I forgot to mention above that Daniel Mackler claims to be "a filmmaker and musician"
More to the point, Daniel wrote an essay on homosexuality a couple of years ago. I've not read it again. Like you with his Orwellian essay on reproductive rights, I felt the same when Daniel received cheers from several co-reviewers on this other essay. Now I feel freer to speak out…
Firstly, all through his essay Daniel uses a word that I try to avoid. That word is "gay
": a sequestered word by the homosexual community (when I was a child that word meant cheerful). Repeat: I won't read the essay again. My liver is delicate to ingest some of Daniel's stuff. However, as far as I remember the essay, he wrote it as if homosexuality was not only as healthy as heterosexuality, but in some places he even hints that it might be healthier! (especially in context of his concerns about reproductive human rights).
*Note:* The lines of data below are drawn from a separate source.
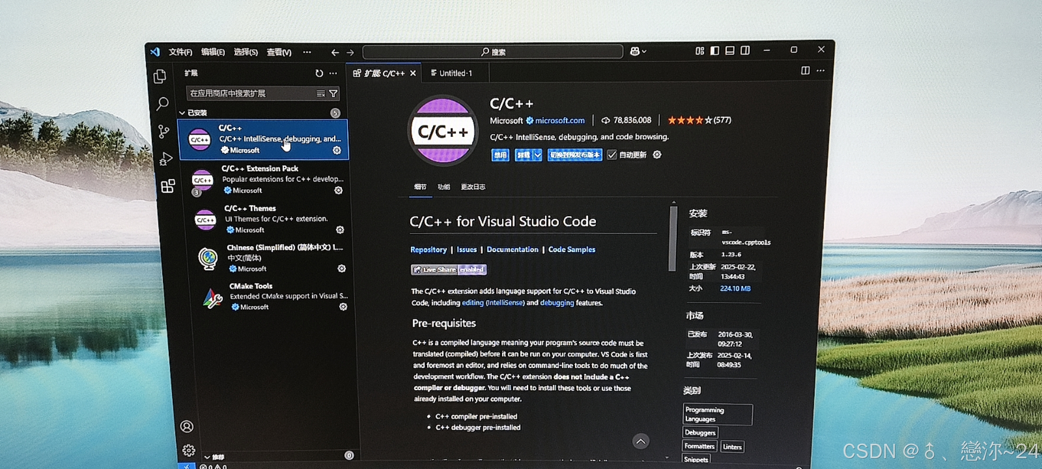Open the 卸载 button dropdown arrow
Viewport: 1042px width, 469px height.
(x=537, y=155)
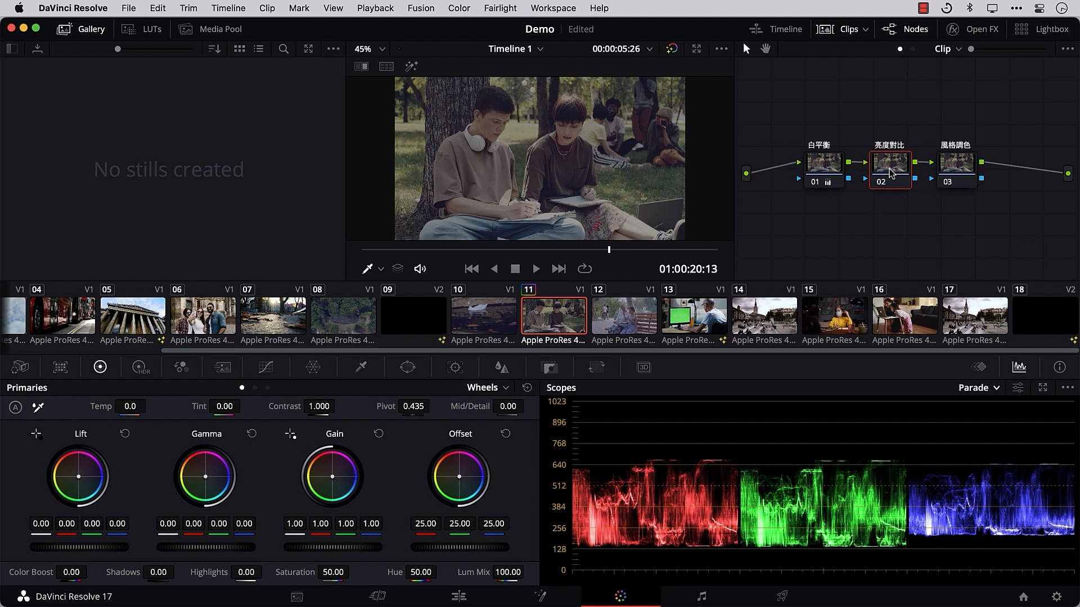1080x607 pixels.
Task: Open the Tracker palette
Action: pyautogui.click(x=456, y=367)

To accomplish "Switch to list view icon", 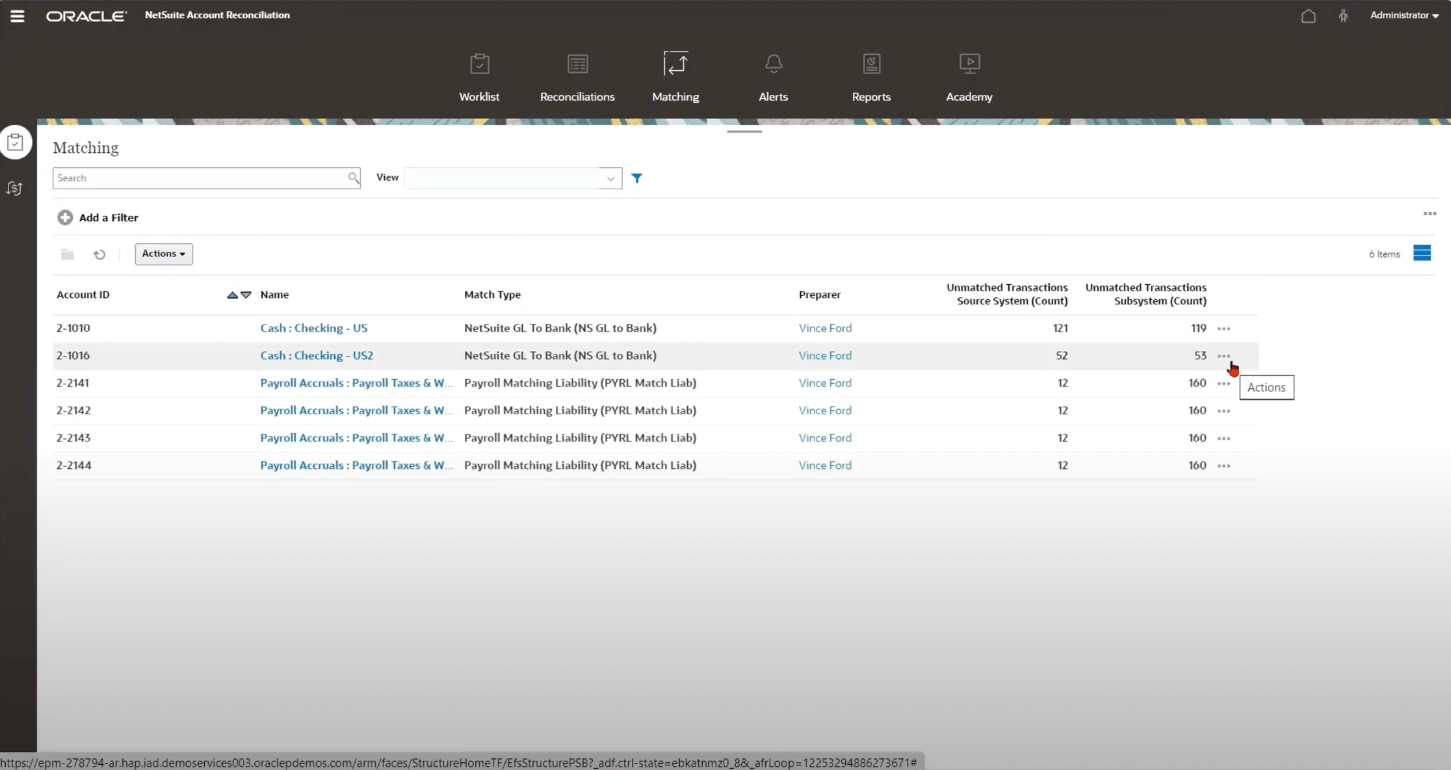I will 1422,253.
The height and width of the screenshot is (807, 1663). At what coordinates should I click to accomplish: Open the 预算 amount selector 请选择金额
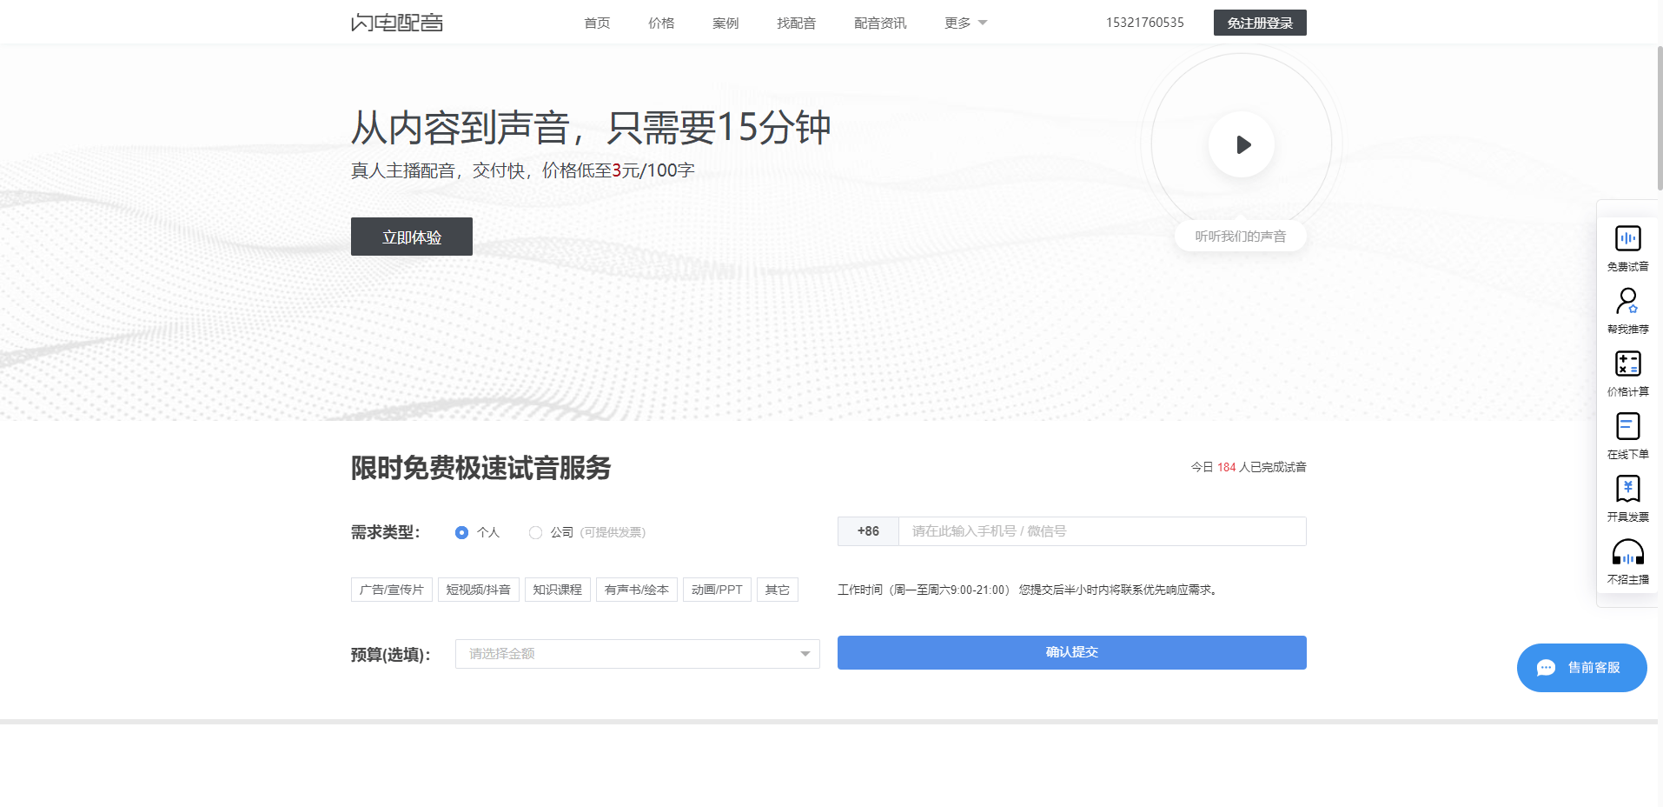(637, 653)
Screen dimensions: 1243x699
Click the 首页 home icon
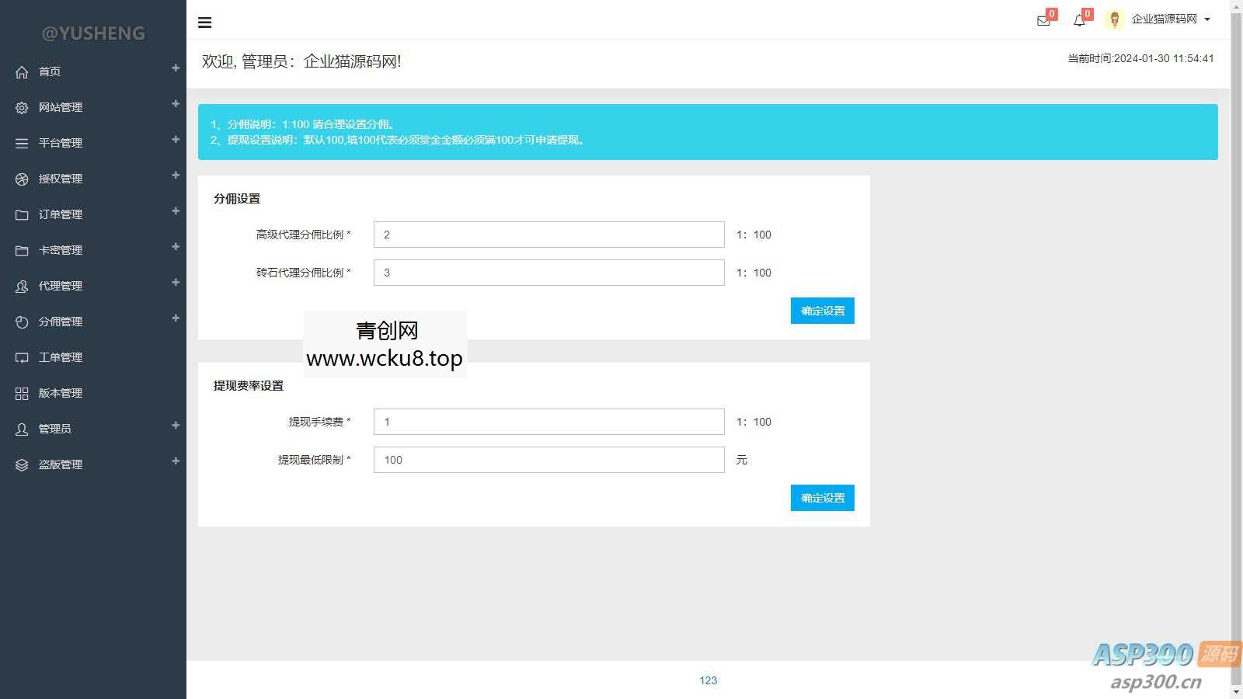tap(21, 71)
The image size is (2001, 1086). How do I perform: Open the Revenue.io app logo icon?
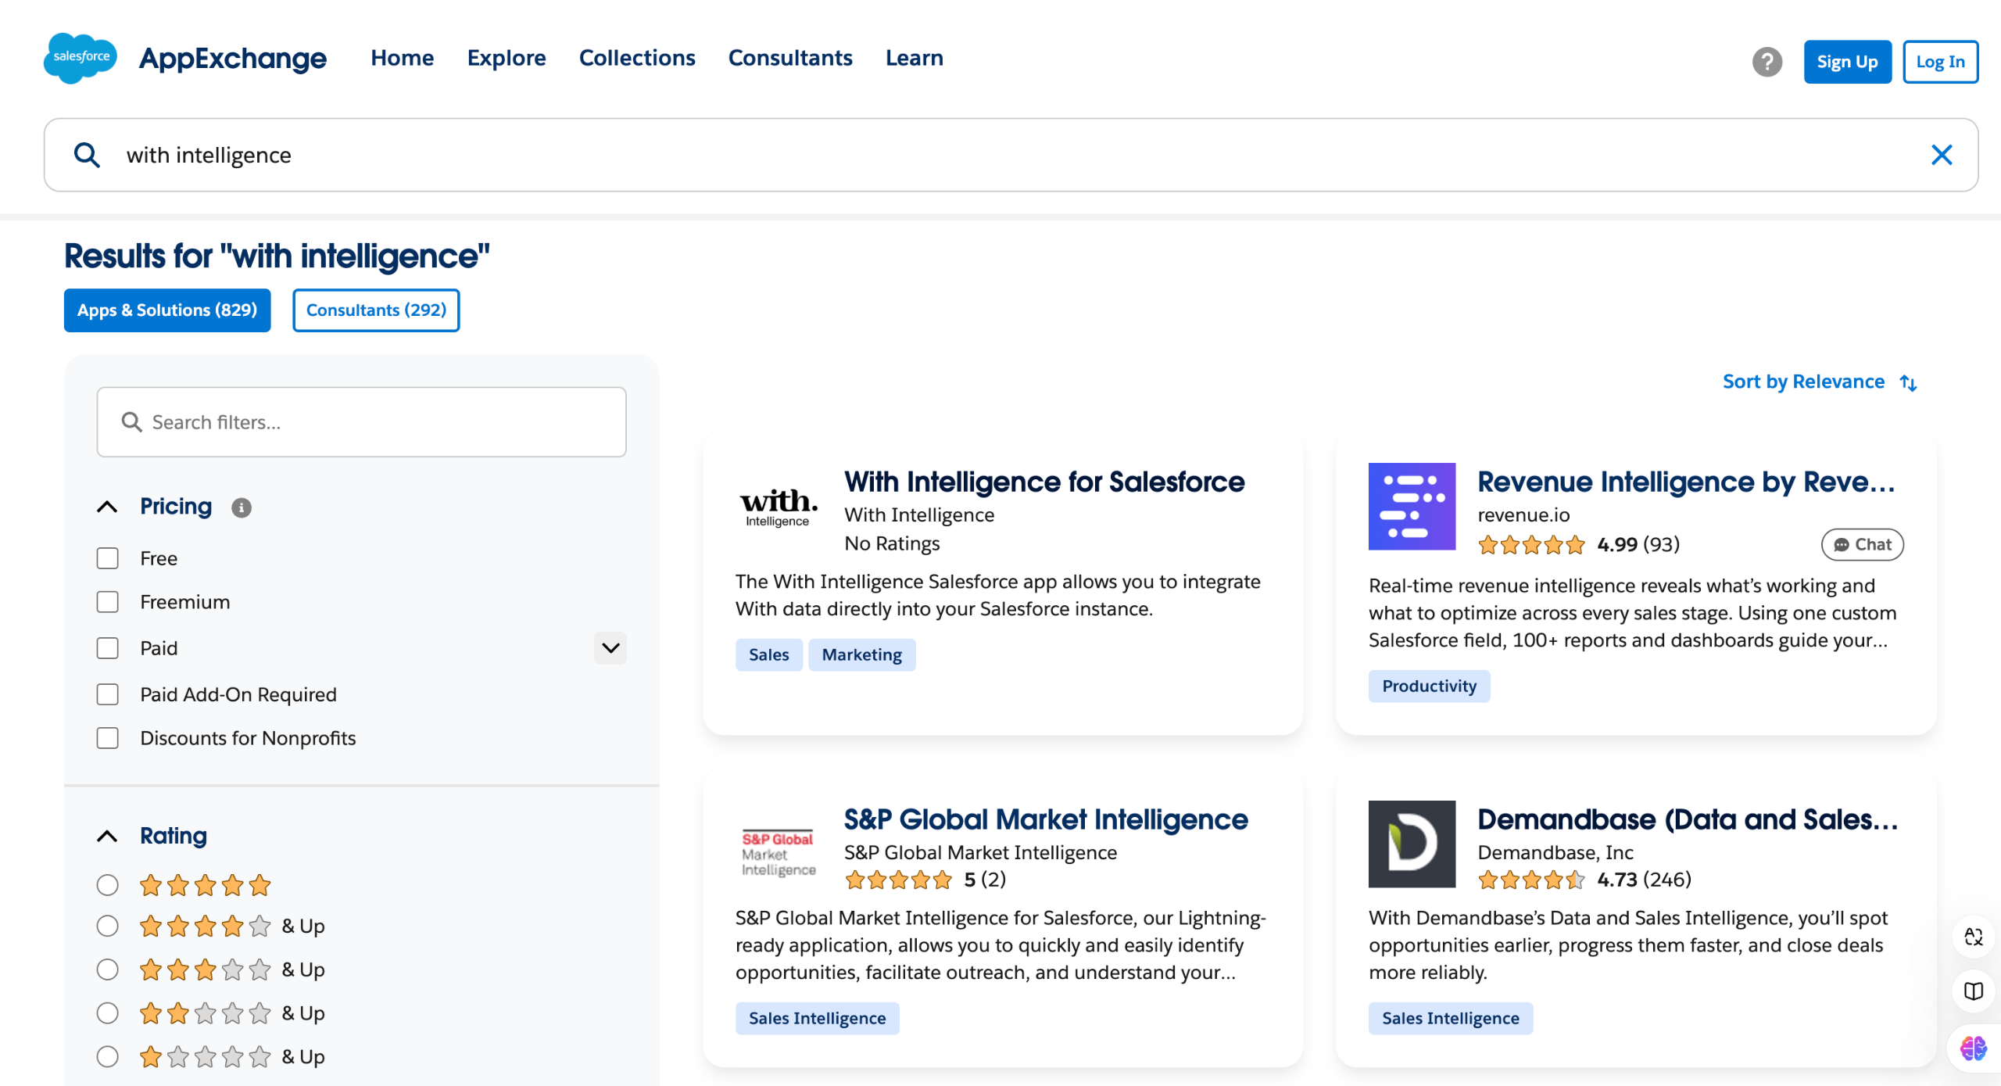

But homosexuality cannot be as healthy as regular straight relationships in humans. This is so obvious that both Alice Miller and Lloyd deMause agree with the view that most homosexual behavior is sort of pathological. This doesn't mean that every
homo relation is intrinsically pathological. I for one believe that discrete, non-ostentatious, non-promiscuous and stable commitments might be relatively OK. But if I remember correctly, in his essay Daniel didn't make any distinctions in spite of the fact that, through bisexuals, the homo community brought the AIDS epidemic into the straight community. As a New Yorker, Daniel should know better what caused the AIDS epidemic: extreme promiscuity and the lifestyles among homosexuals. In his essay he preferred, instead, to bury his head in the sand.
In Dan's essay it also bothered me his pose as an objective scientist, a psychologist. As Wirsen demonstrated with beautiful prose in this very blog, this is a regression when compared to Miller's writing. The point is that, since Daniel Mackler's essay is sheer apologetics of homosexuality, my educated guess is that he may be a sort of closet homosexual.
Let me say that I have the right to speak in these terms because I myself had the usual homo experiences many have as adolescents. Now I know that those experiences had their basic etiology in my unconscious repulsion of my mother's figure. (The extremely disturbed mother I had a few decades ago made the young teen I was to view many women under a sinister light: an obvious projection.)
I have the courage to confess this. But Daniel Mackler never confessed anything about his actual experiences in any of his writing. If we claim to be "Miller's radical sons", reticence about one's own preferences only regresses our writing a giant step backwards of Miller's legacy. Not speaking out frankly about what made a confused adolescent have a couple of homo experiences, but instead theorizing from the Olympus as academic psychologists do, gravely obfuscates the issue. Further, such attitude gives the theorizer ample room to avoid exactly that which, in the first place, dragged the teenager to look for romantic accomplishment in same-sex relations.
There's no doubt in my mind that Daniel's advice to several people to "try celibacy" is the result of something seriously unsolved in his psyche. In the Internet I've even seen Dan advising celibacy in a board about his film on psych medications. That's a pretty freaked out advice since Dan is not telling he is probably projecting. He may well have been struggling with himself but, instead of telling it, he advices celibacy to the other
A rather strange post by Dan in his vanished forum now comes to my mind. He asked the apparently bizarre question "And what about masturbation?" Nobody understood it because Dan didn't want us know he was probably referring to an inner warfare. The struggle with the sexual daimon was pandemic among Christian saints who believed that strict celibacy was the way to enlightenment. Read the Confessions
by Augustine. It's must reading and Penguin Books has a beautiful edition of it. But by talking always of "they", the homos, in his essay Daniel conveniently avoided the issue. It is not the needs of other people what he is addressing, but the projected struggle of his own mind. (I have approached an analogous case in my analysis of Ronald L. Hubbard's disturbed mind
A couple of years ago I wanted to tell this all in Dan's forum. But again, because of the many cheers by the posters on Dan's homo essay (I remember Austerlitz saying it was so perfect that he would not even comment on it!), and because of my extremely brutal post about ugly homos, I refrained myself. I didn't want to hurt Daniel for a second time. But now that time has passed and that, as you say, he probably does not read this forum, I can finally speak my mind.